Reading passage -
-------------------------
The Web Platform
March 7–8, 2016: Training
March 8–10, 2016: Conference
San Francisco, CA

Planning successful products

Jen Kramer (Harvard University Extension School), Heather O'Neill (Pixels for Humans)
9:00am–5:00pm Monday & Tuesday, March 7-8

All training courses take place 9:00am - 5:00pm, Monday, March 7 through Tuesday, March 8. Each training course is limited in size to maintain a high level of hands-on learning and instructor interaction.

Participants should plan to attend both days of this 2-day training course. Training passes do not include access to tutorials on Tuesday.

Average rating: *****
(5.00, 1 rating)

With all the courses available online, it’s easy to access the technical tools needed to build a website. However, the actual process of how to go about it is less clear: what goes on the website, who it’s for, and how it should be organized are just a few of the questions that need to be answered before coding can begin.

In this 2-day training, Jen Kramer and Heather O’Neill explain how to plan and design a website—from choosing a target audience and defining site goals to designing a page architecture and establishing a tone of voice. By the end of the course, you’ll be able to plan and design a website or application so that when you’re ready to code, you know what you are building.
-------------------------
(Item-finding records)

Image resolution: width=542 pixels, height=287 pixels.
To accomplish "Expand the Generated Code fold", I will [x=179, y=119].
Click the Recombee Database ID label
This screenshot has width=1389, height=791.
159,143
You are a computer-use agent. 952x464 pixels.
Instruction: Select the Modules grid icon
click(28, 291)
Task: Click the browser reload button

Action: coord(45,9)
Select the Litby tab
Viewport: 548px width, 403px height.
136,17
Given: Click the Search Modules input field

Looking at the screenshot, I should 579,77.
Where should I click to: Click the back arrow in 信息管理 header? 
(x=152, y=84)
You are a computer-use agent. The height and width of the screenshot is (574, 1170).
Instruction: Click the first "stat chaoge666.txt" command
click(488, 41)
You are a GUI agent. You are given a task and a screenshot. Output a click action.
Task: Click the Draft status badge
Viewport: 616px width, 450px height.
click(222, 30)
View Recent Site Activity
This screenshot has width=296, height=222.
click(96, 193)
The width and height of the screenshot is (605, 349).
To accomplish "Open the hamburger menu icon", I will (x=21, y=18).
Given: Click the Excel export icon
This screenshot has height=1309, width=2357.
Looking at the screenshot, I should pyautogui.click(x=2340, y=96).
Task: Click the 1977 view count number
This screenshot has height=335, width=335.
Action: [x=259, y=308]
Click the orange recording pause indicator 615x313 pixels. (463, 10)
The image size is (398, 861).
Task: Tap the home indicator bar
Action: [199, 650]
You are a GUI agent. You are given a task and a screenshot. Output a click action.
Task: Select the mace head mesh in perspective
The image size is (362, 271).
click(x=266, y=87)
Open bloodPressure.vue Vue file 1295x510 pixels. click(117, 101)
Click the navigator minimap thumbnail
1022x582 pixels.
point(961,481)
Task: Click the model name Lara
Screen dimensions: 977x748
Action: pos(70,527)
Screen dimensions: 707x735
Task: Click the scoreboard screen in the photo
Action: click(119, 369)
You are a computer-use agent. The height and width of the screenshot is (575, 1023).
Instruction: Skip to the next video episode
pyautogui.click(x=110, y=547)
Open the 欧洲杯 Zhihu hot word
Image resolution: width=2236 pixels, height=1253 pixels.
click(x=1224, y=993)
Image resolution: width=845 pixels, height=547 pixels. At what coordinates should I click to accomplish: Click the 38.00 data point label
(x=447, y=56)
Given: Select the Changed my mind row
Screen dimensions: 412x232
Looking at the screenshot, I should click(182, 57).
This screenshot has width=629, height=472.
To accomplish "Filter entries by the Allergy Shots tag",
-------------------------
Your tasks -
1. According to the course description, why is each training course limited in size?
2. Print the rows between the line holding "Click the navigator minimap thumbnail" and the line holding "pyautogui.click(x=110, y=547)", inclusive.
The course description and the rows have no connection to each other.

Task solutions -
1. Each training course is limited in size to maintain a high level of hands-on learning and instructor interaction.

2.
Click the navigator minimap thumbnail
1022x582 pixels.
point(961,481)
Task: Click the model name Lara
Screen dimensions: 977x748
Action: pos(70,527)
Screen dimensions: 707x735
Task: Click the scoreboard screen in the photo
Action: click(119, 369)
You are a computer-use agent. The height and width of the screenshot is (575, 1023).
Instruction: Skip to the next video episode
pyautogui.click(x=110, y=547)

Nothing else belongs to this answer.